Records for this exercise »
+===+
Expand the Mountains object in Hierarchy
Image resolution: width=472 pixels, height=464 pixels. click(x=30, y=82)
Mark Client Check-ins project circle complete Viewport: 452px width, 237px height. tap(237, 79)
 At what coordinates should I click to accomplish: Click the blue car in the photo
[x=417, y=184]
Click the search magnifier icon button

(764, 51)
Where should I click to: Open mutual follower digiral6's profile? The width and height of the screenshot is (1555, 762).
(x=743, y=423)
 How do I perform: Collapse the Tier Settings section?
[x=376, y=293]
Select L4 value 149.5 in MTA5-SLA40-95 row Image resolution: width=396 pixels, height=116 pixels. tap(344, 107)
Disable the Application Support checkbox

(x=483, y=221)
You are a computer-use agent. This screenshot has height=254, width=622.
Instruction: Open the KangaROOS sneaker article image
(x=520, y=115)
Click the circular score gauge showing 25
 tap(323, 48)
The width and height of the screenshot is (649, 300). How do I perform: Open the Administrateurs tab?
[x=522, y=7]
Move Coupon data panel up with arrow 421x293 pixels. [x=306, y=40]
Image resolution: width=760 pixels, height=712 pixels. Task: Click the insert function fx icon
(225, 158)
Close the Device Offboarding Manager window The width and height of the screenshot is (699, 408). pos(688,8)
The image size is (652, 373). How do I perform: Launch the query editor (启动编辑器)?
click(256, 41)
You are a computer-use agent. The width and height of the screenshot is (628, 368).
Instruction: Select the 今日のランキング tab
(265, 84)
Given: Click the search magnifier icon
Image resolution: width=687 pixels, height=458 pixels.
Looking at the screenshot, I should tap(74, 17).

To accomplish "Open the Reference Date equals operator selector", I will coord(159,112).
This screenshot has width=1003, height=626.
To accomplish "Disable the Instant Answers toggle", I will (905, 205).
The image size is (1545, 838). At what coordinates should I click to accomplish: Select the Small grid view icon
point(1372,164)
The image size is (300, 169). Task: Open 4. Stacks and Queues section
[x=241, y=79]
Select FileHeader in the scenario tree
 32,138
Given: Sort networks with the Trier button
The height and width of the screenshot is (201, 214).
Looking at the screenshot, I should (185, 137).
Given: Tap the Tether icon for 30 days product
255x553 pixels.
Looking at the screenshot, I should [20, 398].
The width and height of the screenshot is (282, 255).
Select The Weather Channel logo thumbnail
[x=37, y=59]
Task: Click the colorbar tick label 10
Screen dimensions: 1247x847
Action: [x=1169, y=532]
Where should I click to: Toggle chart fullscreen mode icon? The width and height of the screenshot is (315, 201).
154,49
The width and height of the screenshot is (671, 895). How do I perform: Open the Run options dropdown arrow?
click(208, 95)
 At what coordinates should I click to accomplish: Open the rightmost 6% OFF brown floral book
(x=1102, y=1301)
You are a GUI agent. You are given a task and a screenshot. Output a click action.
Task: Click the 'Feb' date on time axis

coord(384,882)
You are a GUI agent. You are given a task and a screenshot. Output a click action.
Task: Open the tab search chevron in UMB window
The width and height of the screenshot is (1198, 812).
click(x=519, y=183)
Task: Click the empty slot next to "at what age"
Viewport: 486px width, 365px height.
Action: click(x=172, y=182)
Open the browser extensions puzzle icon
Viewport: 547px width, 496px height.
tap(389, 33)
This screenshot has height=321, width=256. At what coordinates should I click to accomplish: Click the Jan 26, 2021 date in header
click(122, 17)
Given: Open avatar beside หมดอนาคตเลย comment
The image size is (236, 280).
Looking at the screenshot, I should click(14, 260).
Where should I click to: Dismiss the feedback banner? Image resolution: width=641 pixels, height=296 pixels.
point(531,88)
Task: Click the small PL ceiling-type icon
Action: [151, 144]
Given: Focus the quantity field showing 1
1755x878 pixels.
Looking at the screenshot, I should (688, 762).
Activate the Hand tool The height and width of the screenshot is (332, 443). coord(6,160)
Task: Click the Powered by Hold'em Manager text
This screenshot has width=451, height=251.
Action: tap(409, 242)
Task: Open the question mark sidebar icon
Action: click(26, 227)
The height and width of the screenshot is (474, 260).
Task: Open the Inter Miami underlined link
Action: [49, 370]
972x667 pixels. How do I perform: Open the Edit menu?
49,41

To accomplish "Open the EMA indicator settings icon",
+===+
Goal of the exercise » Going through the entries, return every line holding the word "agent".

Result of the task »
You are a computer-use agent. This screenshot has height=254, width=622.
You are a computer-use agent. The width and height of the screenshot is (628, 368).
You are a GUI agent. You are given a task and a screenshot. Output a click action.
You are a GUI agent. You are given a task and a screenshot. Output a click action.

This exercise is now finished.